The management of a dual outbreak of ZIKAV and DENV infection was challenging because we had to test all blood donors for both pathogens, which was time consuming and expensive. In addition, in our blood bank centre, the mean delay between blood donation and production of fresh blood product available for transfusion is generally 24 hours. During the outbreaks, the mean delay was three days.

This report serves as a reminder of the importance of quickly adapting blood donation safety procedures to the local epidemiological context. Moreover, it should help in anticipating the needs in other parts of the Pacific region, such as in New Caledonia (South Pacific), where an outbreak of ZIKAV infection started in February 2014 [24].
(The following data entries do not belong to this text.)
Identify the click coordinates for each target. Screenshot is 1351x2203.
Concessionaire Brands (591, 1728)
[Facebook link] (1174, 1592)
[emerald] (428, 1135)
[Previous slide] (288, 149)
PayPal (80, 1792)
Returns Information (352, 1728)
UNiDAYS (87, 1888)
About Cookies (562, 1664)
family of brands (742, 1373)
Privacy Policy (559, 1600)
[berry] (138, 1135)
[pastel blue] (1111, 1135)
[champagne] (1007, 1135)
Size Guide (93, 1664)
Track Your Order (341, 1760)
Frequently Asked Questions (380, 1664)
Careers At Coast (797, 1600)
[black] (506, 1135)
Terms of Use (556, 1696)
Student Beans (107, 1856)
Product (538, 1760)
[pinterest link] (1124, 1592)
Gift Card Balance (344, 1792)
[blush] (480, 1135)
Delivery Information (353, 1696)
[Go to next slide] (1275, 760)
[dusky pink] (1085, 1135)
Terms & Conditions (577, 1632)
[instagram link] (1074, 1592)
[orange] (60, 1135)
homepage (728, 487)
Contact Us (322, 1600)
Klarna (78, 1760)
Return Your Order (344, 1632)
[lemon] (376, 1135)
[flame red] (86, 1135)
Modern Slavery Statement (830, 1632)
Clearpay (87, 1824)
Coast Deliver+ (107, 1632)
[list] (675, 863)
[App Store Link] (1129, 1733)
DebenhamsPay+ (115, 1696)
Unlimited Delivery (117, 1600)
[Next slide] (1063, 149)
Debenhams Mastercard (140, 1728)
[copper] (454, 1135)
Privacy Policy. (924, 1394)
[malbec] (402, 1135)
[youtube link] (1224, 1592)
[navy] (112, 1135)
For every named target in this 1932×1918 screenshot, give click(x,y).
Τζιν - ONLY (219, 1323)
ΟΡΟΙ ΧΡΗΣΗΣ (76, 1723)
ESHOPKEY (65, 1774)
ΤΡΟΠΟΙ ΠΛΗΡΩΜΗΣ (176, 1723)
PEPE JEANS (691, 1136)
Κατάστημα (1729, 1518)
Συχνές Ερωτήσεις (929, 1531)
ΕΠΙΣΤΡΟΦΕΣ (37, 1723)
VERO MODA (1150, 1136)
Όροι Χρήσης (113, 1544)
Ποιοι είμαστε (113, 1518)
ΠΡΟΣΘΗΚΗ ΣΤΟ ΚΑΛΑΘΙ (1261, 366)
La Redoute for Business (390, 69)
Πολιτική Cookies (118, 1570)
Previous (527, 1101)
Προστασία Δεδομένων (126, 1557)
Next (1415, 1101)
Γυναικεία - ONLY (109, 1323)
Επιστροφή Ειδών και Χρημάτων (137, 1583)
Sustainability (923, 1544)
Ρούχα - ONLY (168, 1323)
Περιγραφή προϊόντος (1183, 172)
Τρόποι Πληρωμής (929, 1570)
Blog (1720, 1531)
Our findings suggest that ZIKAV NAT should be used to prevent blood transfusion-transmitted ZIKAV. As recommended by the European Centre for Disease Prevention and Control, blood safety authorities need to be vigilant and should consider deferral of blood donors returning from areas with an outbreak of ZIKAV infection [2]. In areas endemic for Aedes species, a preparedness plan to respond to future outbreaks of ZIKAV infection should include emergency plans to sustain blood supply.

Conflict of interest
None declared.

Authors’ contributions
Didier Musso (DM), Tuxuan Nhan (TN), Emilie Robin (ER), Damien Bierlaire (DB), Van-Mai Cao-Lormeau (VM CL) and Julien Broult (JB) wrote the manuscript. Claudine Roche (CR), Karen Zisou (KZ) and Aurore Shan Yan (A SY) performed laboratory investigations.

* Addendum: The GenBank accession numbers of the two ZIKAV sequences, derived from the amplified PCR products from two blood donors whose blood was ZIKAV positive by RT-PCR, were added on 11 April 2014.